In Europe, insurers enjoy a somewhat similar industry-specific exemption called the “Insurance Block Exemption.” First adopted in 1992, the exemption currently exempts insurers from the EU competition laws when they are (1) exchanging data in furtherance of the creation of joint compilations, tables and studies, or (2) participating in co-insurance or reinsurance pooling agreements. However, unlike the McCarran Ferguson Act, which has no “sunset” clause, the Insurance Block Exemption must be renewed by the European Commission on a periodic basis to remain in effect. Most recently renewed in 2010, the Insurance Block Exemption will sunset in 2017 absent an affirmative decision for it to be renewed.

With this in mind, the Commission began a review of the Block Exemption in 2014, seeking to determine whether it had outlived its usefulness.  On March 17, the Commission issued its initial views on the subject, stating that its “preliminary view is that it is no longer necessary to maintain a sector-specific block exemption in insurance.” In support of that conclusion, the Commission explained that guidelines issued by the Commission since the Block Exemption was last renewed now offer guidance on how to assess data exchanges generally, and thus the need for a blanket exemption for insurer data exchanges was “questionable.” Moreover, the Commission indicated that, if necessary, it could provide “complementary specific guidance” on data exchanges specifically for the insurance industry, and that this would be “more flexible than a Block Exemption” and “could more easily be adapted to changing circumstances.” With respect to pooling agreements, the Commission stated that its investigation had determined that few pools currently avail themselves of this exemption, and that in any event, it was not clear that an exemption for these pools was either (1) necessary, or (2) resulted in consumer benefit.
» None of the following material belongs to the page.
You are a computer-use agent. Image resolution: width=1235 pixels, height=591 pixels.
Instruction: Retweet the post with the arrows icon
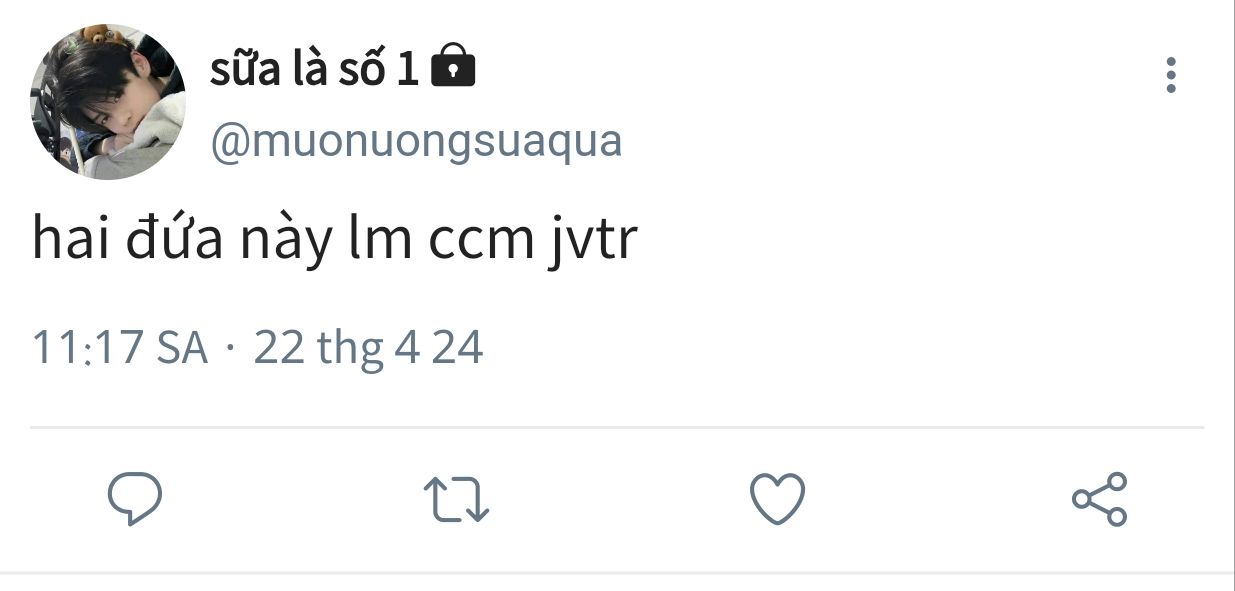pos(456,499)
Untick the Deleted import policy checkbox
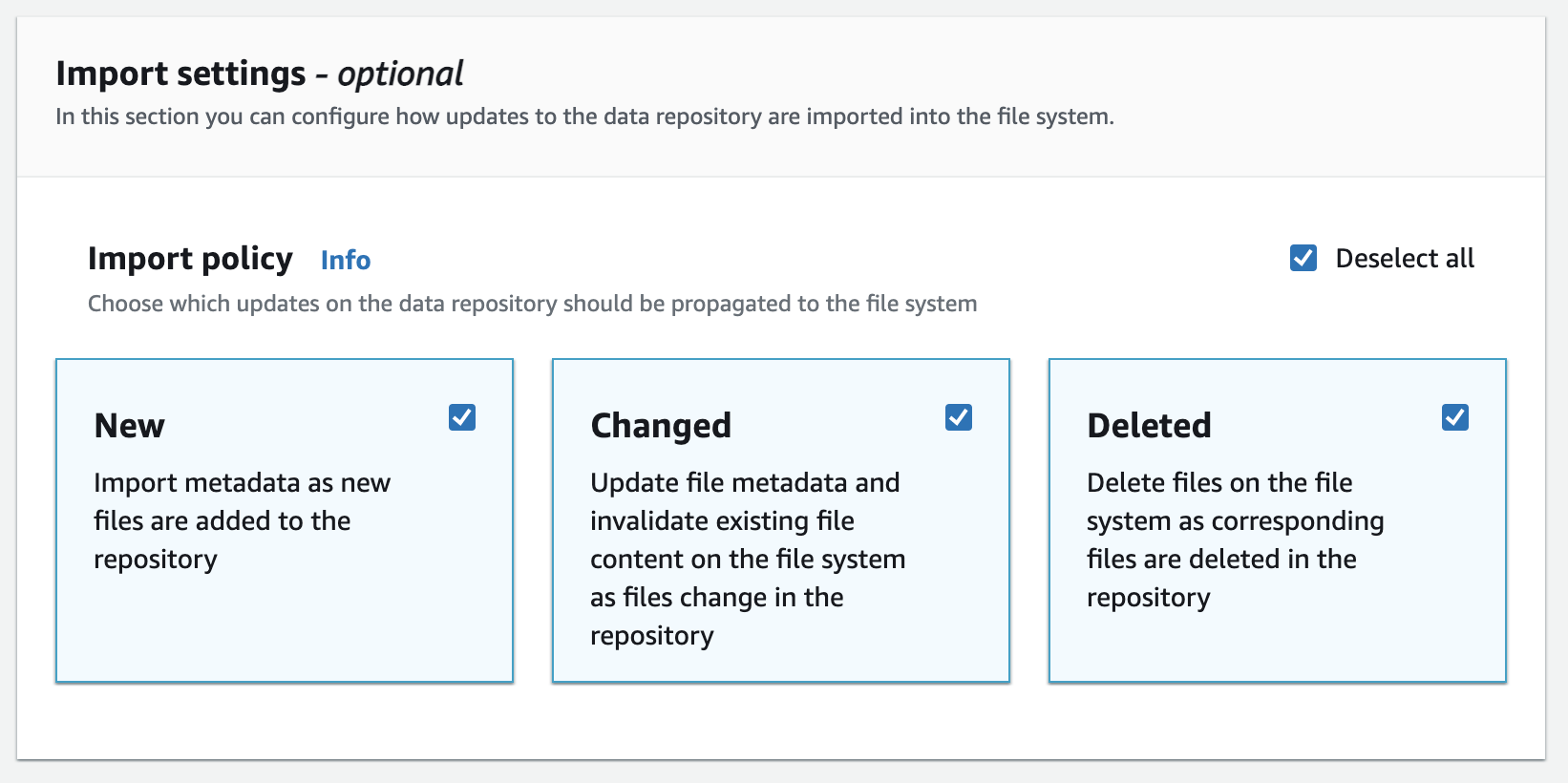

While the Commission’s preliminary report may signal the beginning of the end for the Block Exemption, on April 26, the Commission offered the insurance industry an opportunity to express its views on whether the Block Exemption should be renewed. The Commission’s final report and recommendation is due later this year in advance of the current March 2017 sunset date for the Block Exemption. Should the Block Exemption not be renewed, critics of the McCarran Ferguson Act will undoubtedly add this development to the list of reasons why they contend McCarran should be repealed. Stay tuned.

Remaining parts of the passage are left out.